Vicky Cristina Barcelona

The movie trailer for Woody Allen’s Vicky Cristina Barcelona has hit the web, in preparation of the film’s premiere at Cannes. The story follows “two young American women, Vicky (Rebecca Hall) and Cristina (Scarlett Johansson) come to Barcelona for a summer holiday. Vicky is sensible and engaged to be married; Cristina is emotionally and sexually adventurous. In Barcelona, they’re drawn into a series of unconventional romantic entanglements with Juan Antonio (Javier Bardem), a charismatic painter, who is still involved with his tempestuous ex-wife Maria Elena (Penélope Cruz). Set against the luscious Mediterranean sensuality of Barcelona, Vicky Cristina Barcelona is Woody Allen’s funny and open-minded celebration of love in all its configurations.”
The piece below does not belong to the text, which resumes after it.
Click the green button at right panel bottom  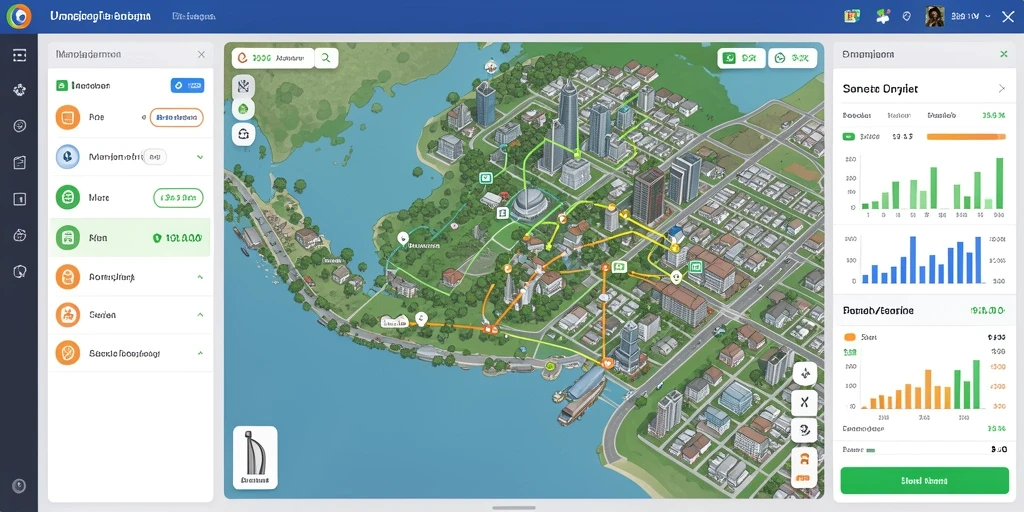[924, 481]
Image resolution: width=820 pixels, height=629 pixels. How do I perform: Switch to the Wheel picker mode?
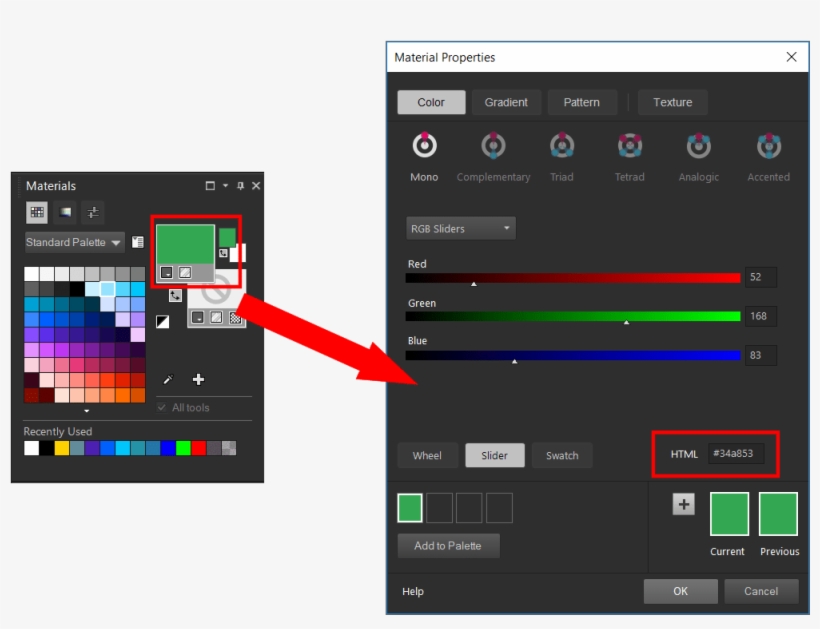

It certainly looks like Woody Allen’s sexiest movie. I’m sure a lot of men will check it out just for the scene where Scarlett Johansson and Penelope Cruz get it on. And apparently there’s apparently a sexy threesome scene between Bardem, Johansson and Cruz. Although there is something creepy about knowing that Woody Allen is standing behind the camera. Wait, didn’t he write this movie too? If you were a 72-year-old famous Hollywood director, what’s to stop you from essentially writing a dream porn where you could cast your fantasy starlets. I’m sure we’ll hear more about the movie when it premieres at Cannes.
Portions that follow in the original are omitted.